By Lawrence Toppman
Plenty of noteworthy classical composers died young: Juan Arriaga at 19, Lili Boulanger at 24, Pergolesi at 26, Schubert at 31 (the year after he escorted Beethoven’s coffin to the cemetery), Mozart at 35, Purcell at 36, Mendelssohn at 38, Chopin at 39.
But of all those who lived a reasonably full span for their eras, none suffered like Beethoven. Even if you set aside his hearing loss, an extraordinary handicap for a musician, his life seems like a nearly uninterrupted arc of physical misery.
Stomach pains and diarrhea racked him from his teens, possibly because lead leached out of cooking utensils or cheap wines. (Lead had been added to wine to thicken it since Roman times.) For the next 40 years, until he died at 56, these agonies never left him for long.
Friends who knew Beethoven best tolerated his emotional attacks and outbursts – often followed by apologies and repentance – because they knew his melancholy and depression sprang at least partly from pain. Others merely wrote him off wrongly as a misanthrope.
He ultimately endured colic, pancreatitis, what seems to have been an inflammatory bowel disorder, respiratory problems, joint pain, eye inflammation, chronic headaches, tinnitus and cirrhosis of the liver, aggravated by alcohol abuse. Meanwhile, useless treatments for his deafness included the application of leeches and the tourniquet-like fastening of bark from the Daphne mezereum plant to his forearms, which caused them to blister and burn.
Beethoven remained bedridden for months before his death in March 1827, which has been attributed by various sources to liver and kidney failure, peritonitis (inflammation of the fluid lining the abdomen) and encephalopathy, which would explain his disordered mental state.

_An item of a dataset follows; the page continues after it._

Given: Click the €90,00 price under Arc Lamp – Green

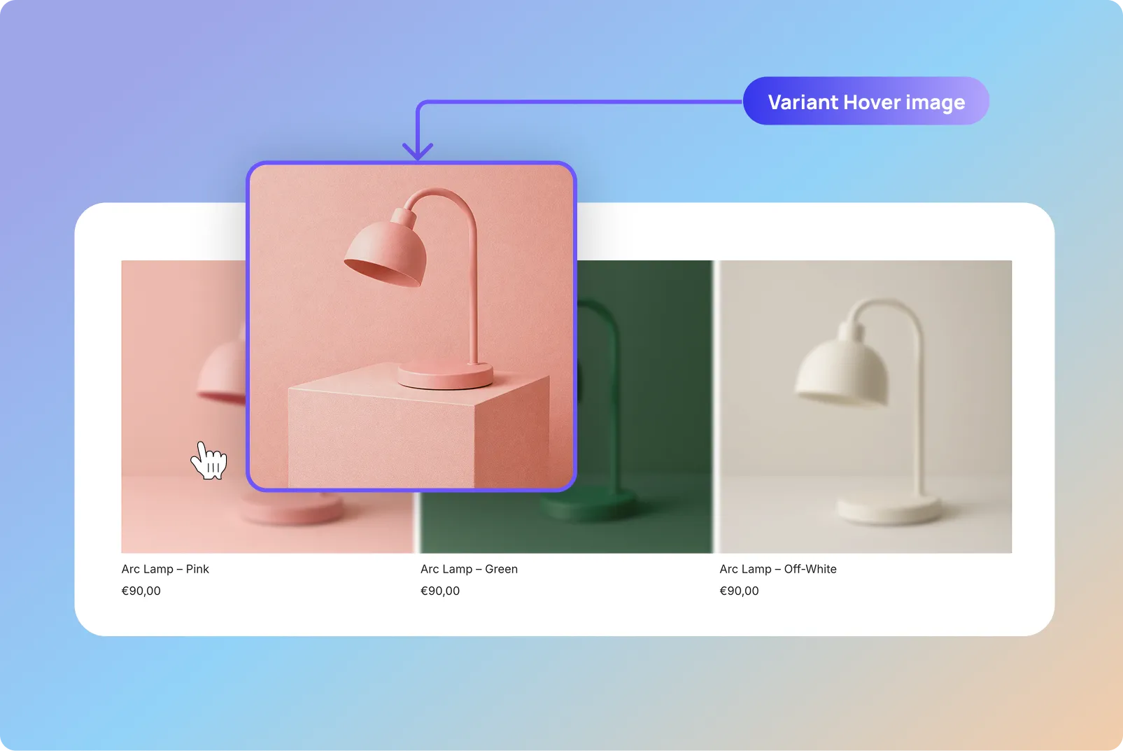Looking at the screenshot, I should [440, 591].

Only a year earlier, he had composed the serene String Quartet in F, his 16th and last in that form. In his final months, though, he merely jotted notes for a piano piece that never took shape because he lacked the stamina to finish it.

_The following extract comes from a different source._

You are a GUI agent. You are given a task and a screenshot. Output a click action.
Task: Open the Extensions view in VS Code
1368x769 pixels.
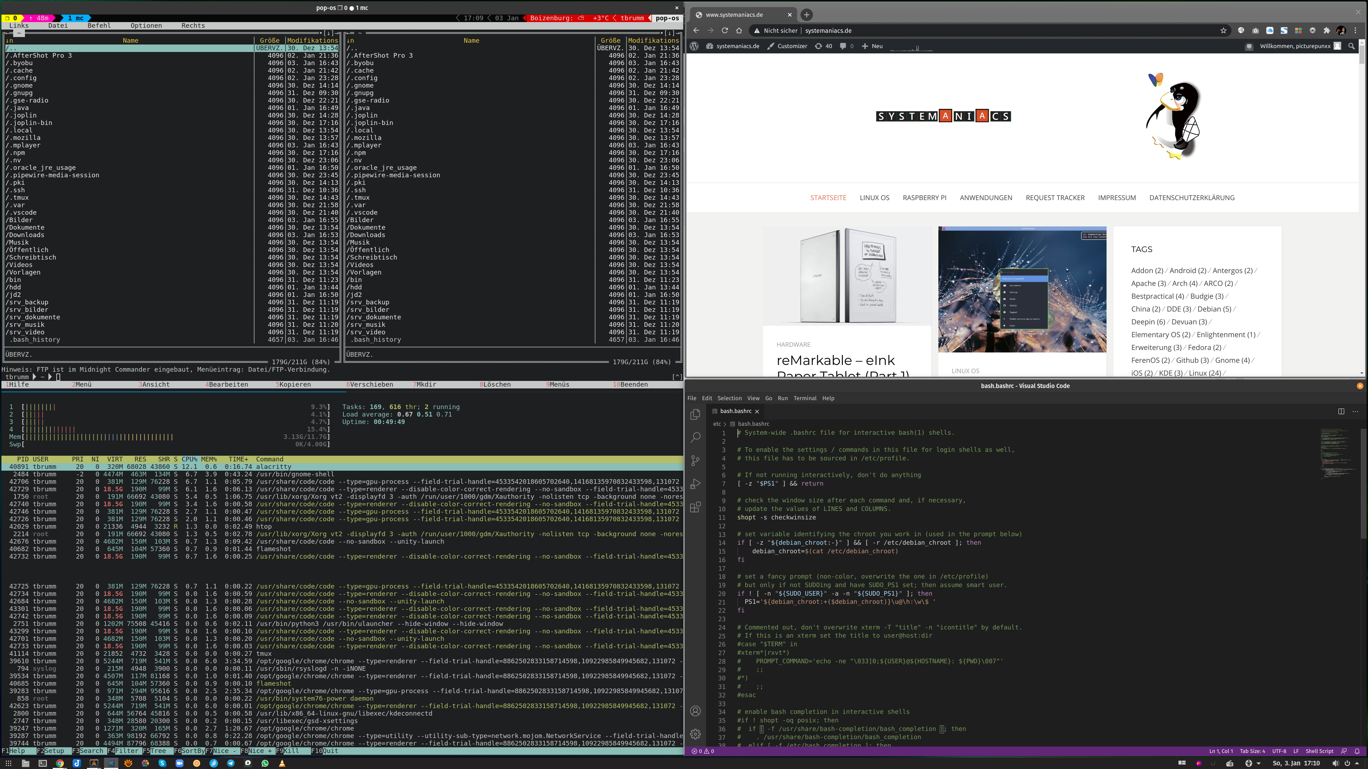[x=695, y=507]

Miraculously, like Mozart writing “The Magic Flute” in ill health months before his death, Beethoven produced some of his happiest music during his unhappiest times. His liver problems intensified as he finished the Ninth Symphony in 1824, yet the final “Ode to Joy” remains the most thrilling 15 minutes he composed. He separated physical agonies from the uplifting beauty he left to the world.